* _TASK DESCRIPTION_
Wherever a line below holds the word "badge", copy that line.

==================================================

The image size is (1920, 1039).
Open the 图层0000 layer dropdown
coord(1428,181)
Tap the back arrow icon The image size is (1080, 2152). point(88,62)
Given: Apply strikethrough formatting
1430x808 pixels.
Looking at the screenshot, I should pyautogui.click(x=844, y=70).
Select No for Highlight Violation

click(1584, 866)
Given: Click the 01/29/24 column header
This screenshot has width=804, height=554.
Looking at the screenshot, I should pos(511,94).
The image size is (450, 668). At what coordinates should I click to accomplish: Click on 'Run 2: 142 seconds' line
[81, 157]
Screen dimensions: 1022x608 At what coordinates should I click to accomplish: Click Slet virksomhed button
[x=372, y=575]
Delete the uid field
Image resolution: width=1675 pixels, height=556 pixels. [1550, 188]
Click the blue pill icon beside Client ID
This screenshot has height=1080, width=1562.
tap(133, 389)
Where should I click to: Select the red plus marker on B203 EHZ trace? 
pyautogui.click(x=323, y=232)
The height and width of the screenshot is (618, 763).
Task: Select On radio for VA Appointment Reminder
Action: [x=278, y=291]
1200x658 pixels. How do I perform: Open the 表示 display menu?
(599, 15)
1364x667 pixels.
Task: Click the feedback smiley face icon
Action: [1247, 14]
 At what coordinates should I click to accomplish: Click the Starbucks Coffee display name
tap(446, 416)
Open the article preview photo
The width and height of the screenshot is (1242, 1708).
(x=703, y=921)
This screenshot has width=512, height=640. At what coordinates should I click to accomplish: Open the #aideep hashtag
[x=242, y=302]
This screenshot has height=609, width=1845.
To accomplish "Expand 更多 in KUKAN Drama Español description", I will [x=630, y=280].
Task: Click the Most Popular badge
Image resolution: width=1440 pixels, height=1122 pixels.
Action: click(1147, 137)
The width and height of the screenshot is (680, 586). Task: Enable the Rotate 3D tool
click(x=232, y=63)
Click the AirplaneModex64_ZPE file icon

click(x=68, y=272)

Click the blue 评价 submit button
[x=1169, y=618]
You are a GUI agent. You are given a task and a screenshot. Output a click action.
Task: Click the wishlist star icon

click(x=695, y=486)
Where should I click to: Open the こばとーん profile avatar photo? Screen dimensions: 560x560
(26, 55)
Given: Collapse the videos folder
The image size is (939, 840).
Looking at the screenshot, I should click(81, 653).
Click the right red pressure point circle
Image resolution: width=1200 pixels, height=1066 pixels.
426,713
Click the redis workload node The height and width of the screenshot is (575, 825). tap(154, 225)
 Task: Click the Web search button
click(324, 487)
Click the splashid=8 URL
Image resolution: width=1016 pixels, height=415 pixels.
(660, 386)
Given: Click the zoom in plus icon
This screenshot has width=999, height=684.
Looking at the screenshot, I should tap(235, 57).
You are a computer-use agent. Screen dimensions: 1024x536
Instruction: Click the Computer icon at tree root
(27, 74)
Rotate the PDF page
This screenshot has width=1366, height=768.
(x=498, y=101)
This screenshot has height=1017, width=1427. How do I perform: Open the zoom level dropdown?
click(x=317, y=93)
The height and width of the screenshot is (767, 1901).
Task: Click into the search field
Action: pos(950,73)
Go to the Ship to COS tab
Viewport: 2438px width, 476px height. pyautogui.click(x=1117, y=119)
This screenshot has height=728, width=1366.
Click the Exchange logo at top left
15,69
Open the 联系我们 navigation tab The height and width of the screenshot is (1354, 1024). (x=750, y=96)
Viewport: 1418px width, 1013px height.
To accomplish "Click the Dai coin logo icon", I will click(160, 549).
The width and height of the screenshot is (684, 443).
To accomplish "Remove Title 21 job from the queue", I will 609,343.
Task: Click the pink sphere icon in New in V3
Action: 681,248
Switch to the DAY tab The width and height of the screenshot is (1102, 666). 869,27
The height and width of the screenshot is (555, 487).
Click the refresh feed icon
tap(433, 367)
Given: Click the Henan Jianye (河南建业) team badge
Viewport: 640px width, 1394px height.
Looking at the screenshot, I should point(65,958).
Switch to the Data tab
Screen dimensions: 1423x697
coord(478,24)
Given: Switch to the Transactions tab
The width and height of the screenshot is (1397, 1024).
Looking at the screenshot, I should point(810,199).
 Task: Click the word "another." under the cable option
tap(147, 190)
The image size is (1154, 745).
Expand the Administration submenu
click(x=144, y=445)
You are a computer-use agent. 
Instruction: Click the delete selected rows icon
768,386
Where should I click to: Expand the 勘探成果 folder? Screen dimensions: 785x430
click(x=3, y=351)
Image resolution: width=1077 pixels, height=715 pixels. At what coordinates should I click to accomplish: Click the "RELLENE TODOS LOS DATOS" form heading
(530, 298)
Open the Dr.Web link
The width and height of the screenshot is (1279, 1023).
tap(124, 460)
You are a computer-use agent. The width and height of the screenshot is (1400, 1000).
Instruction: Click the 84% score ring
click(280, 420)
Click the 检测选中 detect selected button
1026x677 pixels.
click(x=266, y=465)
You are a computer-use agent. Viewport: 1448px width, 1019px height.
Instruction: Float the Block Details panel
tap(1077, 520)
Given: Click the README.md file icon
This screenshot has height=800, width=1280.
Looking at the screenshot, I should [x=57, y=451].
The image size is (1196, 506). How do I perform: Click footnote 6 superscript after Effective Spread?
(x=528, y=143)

==================================================

* _ANSWER BOX_
Task: Click the Most Popular badge
Given: Click the Henan Jianye (河南建业) team badge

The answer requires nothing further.